▼
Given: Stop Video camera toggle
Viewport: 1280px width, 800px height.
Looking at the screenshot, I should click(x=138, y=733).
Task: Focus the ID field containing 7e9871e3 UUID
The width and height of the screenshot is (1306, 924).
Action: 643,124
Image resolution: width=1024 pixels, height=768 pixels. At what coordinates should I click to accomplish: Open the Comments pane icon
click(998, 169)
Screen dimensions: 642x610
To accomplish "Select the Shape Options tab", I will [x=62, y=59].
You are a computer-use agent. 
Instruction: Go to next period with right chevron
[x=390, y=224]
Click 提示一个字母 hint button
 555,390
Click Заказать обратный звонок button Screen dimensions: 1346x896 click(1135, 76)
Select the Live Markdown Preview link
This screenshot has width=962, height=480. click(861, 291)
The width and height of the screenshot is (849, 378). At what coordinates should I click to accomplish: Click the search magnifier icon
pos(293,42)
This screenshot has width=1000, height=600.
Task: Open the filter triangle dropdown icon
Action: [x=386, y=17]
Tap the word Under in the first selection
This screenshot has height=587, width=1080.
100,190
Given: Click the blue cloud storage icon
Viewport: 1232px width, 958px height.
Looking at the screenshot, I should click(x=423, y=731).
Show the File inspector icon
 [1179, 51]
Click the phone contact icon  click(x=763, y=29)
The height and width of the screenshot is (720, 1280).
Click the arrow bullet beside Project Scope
▲
GIVEN TASK |
Arrange the rows above, starting at the line containing "Image resolution: width=1024" and ending at the line containing "[x=390, y=224]", as a two-column CSV with the columns instruction and response. Give one CSV line per row, with its text and its answer each in a single quoted field and any line breaks replaced by spaces.

REPLY TO THE TASK |
instruction,response
"Image resolution: width=1024 pixels, height=768 pixels. At what coordinates should I click to accomplish: Open the Comments pane icon","click(998, 169)"
"Screen dimensions: 642x610 To accomplish ""Select the Shape Options tab"",","I will [x=62, y=59]."
"You are a computer-use agent. Instruction: Go to next period with right chevron","[x=390, y=224]"